The effective field strength and orientation vary during adiabatic SL preparations. Thus, the relaxation rate changes throughout the preparation module, rather than sampling a uniform T_1ρ. Consequently, each adiabatic T_1ρ preparation probes a wider spectrum of frequencies through the adiabatic sweep, compared to mono-frequency conventional SL. This may lead to a different sensitivity profile in pathological remodelling and its clinical value remains to be evaluated.

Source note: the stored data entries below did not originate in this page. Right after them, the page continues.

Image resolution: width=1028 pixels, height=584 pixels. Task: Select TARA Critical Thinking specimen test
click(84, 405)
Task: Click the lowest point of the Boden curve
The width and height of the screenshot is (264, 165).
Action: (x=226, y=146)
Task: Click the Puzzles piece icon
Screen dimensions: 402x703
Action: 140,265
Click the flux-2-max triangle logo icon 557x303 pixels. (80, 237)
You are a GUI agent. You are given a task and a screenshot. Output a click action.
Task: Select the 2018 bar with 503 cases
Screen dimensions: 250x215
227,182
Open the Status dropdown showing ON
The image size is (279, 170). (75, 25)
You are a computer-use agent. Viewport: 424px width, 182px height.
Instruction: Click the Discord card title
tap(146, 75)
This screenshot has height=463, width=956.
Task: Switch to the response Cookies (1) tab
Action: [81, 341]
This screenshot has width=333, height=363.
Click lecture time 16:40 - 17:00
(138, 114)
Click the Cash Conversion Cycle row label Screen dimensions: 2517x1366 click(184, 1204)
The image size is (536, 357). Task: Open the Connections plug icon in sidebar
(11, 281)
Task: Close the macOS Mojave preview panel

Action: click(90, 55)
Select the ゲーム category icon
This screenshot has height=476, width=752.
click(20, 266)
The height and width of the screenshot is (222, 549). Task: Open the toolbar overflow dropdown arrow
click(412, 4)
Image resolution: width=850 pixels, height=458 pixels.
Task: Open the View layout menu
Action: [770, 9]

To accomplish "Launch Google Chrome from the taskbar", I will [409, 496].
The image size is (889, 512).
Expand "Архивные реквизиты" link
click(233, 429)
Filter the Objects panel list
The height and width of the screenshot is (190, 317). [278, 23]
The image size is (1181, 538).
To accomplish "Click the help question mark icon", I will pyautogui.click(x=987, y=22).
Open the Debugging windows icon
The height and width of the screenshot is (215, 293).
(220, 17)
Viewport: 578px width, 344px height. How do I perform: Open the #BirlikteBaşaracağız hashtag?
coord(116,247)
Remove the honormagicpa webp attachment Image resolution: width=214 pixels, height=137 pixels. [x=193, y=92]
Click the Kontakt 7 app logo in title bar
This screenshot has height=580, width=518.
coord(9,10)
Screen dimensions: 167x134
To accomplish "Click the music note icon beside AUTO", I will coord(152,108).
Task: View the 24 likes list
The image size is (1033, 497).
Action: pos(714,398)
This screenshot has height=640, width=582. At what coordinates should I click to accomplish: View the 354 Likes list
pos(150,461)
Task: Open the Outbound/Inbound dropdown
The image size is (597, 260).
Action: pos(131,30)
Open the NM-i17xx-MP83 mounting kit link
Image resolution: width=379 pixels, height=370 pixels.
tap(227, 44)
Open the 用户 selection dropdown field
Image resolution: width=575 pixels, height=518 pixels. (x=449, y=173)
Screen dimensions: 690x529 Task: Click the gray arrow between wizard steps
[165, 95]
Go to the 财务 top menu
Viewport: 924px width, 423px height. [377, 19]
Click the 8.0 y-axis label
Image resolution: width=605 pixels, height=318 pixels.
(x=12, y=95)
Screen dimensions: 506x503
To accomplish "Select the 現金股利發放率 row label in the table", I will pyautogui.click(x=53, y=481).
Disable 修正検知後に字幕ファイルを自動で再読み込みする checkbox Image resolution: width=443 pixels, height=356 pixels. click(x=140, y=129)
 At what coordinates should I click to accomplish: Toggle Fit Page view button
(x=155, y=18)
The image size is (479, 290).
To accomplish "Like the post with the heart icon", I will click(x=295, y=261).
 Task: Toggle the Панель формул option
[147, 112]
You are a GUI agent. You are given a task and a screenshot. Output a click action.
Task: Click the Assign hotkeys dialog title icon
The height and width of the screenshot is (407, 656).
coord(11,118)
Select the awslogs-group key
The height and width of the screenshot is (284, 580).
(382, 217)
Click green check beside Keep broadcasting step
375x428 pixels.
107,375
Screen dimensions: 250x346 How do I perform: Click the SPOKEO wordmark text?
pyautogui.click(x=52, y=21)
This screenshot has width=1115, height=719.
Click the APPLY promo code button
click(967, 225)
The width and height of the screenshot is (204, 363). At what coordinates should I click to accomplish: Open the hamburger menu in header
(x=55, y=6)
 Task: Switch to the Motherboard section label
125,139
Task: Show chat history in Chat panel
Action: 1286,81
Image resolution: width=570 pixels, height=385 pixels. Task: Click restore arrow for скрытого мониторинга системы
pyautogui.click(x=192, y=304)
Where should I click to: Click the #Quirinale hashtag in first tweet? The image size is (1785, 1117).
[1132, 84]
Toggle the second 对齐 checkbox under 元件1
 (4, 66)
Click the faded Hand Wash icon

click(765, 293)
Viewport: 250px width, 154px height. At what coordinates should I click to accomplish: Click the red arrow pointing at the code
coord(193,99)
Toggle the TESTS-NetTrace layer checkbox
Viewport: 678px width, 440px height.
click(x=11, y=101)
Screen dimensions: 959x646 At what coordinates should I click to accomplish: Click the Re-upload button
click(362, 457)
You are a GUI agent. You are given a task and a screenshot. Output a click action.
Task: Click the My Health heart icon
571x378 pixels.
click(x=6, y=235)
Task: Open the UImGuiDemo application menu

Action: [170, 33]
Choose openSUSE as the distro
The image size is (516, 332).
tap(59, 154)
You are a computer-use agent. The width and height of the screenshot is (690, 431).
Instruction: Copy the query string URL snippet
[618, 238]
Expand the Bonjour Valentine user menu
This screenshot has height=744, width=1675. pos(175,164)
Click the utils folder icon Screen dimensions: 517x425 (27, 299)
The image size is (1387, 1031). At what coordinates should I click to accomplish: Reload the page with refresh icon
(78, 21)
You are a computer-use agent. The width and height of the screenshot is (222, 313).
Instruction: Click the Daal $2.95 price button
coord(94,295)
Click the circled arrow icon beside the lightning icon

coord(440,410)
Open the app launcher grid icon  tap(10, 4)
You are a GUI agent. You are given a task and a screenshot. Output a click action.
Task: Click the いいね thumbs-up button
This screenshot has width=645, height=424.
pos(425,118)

Simulations were performed to optimize the adiabatic pulse parameters for two or four HS pulses with equal total SL duration. The total SL duration is constrained in practice by the need to efficiently sample the expected T_1ρ ranges in the human myocardium. While two pulses were phase cycled, four pulses allowed for a full Malcolm Levitt (MLEV) scheme [12], [10]. However, Bloch simulations demonstrate that longer 30 ms pulses in HS-2 show larger and more uniform adiabatic regime regions (red areas in Fig. 2) compared with the HS-4 pulses (15 ms each). Furthermore, the adiabatic regime for HS-2 modules is more clearly separated from the $\text{high}-\beta ∕\text{high}-f_{max}$ area. Those areas show artificially high preparation efficiency values, which result from very fast adiabatic sweeps that do not induce any rotation in the magnetization. Accordingly, in phantom experiments, HS-2 preparations show reduced artifacts in the water bath compared to HS-4 preparations. In vivo HS-2 maps are artifact-free for both shimming conditions. HS-4 maps, on the other hand, present residual off-resonance artifacts as well as more inhomogeneous T_1ρ values across the myocardium. These results indicate that longer HS pulses, with slower frequency sweeps, achieve better performance and thus HS-2 preparations are to be preferred over MLEV-cycled HS-4 modules.

V. CONCLUSIONS

Our results suggest that adiabatic T_1ρ-preparations allow for robust in vivo quantification of myocardial spin-lock (SL) relaxation times at high field strengths. This paves the way for potential contrast-free imaging of myocardial fibrosis at 3T.